Last summer, the Bayonne Board of Education instituted a requirement for students in their public grammar schools to wear uniforms. In December, the State Education Commission upheld the requirement over the objections of a group of local parents, and gave the parents a 90-day deadline to file an appeal with the State Board of Education. Showing the same sense of responsibility that they're teaching their children, the parents filed an appeal after the 90-day deadline expired, and it was rejected on that basis.
Understand please, dear reader, that this rant is not about school uniforms per se. Though I'm the father of two teenage sons, both of whom wore school uniforms in a public grammar school and who now adhere to a strict dress code at a public high school, I'm not against uniforms or dress codes. I'm also not against people who are against uniforms or dress codes. I'm against - Bayonne parents, please listen carefully - WHINEY PARENTS and their AREN'T-WE-PRECIOUS CHILDREN!

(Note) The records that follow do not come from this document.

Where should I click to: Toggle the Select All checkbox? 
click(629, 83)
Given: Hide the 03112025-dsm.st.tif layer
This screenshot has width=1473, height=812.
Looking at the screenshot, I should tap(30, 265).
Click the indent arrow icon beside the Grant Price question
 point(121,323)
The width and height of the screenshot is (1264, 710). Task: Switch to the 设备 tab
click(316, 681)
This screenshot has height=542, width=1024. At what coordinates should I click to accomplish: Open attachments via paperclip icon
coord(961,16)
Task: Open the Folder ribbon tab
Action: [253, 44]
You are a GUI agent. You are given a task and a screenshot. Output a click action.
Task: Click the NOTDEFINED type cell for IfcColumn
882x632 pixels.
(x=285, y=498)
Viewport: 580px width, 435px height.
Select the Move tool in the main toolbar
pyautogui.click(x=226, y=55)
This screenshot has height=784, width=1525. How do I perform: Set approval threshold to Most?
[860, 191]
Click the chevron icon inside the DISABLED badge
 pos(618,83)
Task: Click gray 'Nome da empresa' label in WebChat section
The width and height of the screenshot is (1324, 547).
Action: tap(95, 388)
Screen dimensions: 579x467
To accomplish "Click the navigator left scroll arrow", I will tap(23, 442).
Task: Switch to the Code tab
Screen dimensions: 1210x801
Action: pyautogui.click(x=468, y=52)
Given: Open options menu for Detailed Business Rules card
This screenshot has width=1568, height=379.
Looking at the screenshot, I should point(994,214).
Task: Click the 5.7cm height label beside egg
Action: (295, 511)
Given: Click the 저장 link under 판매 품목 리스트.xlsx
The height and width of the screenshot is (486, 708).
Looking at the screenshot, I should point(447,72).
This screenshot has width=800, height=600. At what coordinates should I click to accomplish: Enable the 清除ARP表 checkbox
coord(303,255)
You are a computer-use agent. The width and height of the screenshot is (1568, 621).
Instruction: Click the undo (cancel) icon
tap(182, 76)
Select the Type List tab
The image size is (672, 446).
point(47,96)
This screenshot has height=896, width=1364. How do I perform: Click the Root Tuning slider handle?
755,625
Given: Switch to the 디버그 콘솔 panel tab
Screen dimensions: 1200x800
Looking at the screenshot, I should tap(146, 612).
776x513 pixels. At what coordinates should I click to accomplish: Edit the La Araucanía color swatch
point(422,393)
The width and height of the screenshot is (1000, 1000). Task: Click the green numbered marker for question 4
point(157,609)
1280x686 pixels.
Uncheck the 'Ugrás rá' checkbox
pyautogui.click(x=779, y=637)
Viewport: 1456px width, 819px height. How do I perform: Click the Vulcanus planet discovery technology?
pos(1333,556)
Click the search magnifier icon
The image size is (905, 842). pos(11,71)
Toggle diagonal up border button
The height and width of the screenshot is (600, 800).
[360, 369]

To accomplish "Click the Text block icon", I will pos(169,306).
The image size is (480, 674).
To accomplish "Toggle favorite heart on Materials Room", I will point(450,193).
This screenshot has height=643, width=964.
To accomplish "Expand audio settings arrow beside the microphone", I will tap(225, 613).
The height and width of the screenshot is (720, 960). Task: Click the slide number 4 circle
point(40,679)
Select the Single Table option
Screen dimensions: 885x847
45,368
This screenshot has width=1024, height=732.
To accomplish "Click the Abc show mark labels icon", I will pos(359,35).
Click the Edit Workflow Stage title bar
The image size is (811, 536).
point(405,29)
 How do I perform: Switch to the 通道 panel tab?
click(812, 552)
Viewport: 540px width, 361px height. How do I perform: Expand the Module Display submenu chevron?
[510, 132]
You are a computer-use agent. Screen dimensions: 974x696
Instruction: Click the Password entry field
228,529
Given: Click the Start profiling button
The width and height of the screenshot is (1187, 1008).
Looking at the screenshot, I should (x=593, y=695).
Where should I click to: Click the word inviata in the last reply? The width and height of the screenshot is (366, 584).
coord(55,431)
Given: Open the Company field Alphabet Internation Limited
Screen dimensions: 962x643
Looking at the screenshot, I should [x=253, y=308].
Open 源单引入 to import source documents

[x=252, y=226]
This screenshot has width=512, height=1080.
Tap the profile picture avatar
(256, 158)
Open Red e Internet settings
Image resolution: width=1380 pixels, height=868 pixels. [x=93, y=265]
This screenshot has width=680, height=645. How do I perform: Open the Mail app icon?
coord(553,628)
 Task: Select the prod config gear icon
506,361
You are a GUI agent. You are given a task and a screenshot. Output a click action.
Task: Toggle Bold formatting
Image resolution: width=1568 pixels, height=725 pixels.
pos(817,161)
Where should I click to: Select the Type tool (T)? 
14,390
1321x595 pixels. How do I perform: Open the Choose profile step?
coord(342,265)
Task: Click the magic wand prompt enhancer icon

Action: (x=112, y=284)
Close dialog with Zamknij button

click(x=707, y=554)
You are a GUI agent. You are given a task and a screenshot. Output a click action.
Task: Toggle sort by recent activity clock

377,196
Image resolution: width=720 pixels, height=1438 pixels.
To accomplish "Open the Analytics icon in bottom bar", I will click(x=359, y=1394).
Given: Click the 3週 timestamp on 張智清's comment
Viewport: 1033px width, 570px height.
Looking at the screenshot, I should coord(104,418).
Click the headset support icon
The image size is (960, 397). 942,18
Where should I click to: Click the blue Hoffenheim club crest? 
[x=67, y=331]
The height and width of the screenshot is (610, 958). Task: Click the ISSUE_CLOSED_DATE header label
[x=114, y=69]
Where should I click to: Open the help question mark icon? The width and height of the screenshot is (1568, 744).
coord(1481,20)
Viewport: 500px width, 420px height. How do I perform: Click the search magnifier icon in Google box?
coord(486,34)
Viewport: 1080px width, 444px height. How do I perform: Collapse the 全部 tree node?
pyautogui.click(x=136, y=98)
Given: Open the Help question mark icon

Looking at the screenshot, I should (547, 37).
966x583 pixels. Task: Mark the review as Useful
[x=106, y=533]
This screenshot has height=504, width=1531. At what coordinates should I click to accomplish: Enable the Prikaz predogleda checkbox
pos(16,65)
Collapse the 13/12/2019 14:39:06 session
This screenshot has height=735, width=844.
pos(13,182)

So what are the parents saying?
One described the uniform requirement as "very non-democratic, highly punitive dictation from a political government group." First, requiring students to do homework is non-democratic. I don't know what school this mom went to, but I've never seen a classroom that's a democracy. Second, I'm not sure the jailed political dissidents in Russia, Cuba, and a whole bunch of other places would agree with their sister-in-arms in Bayonne, NJ about uniforms being highly punitive dictation. But what would they know of the oppressive regime of the Bayonne Board of Education, what with being in jail so long and all that?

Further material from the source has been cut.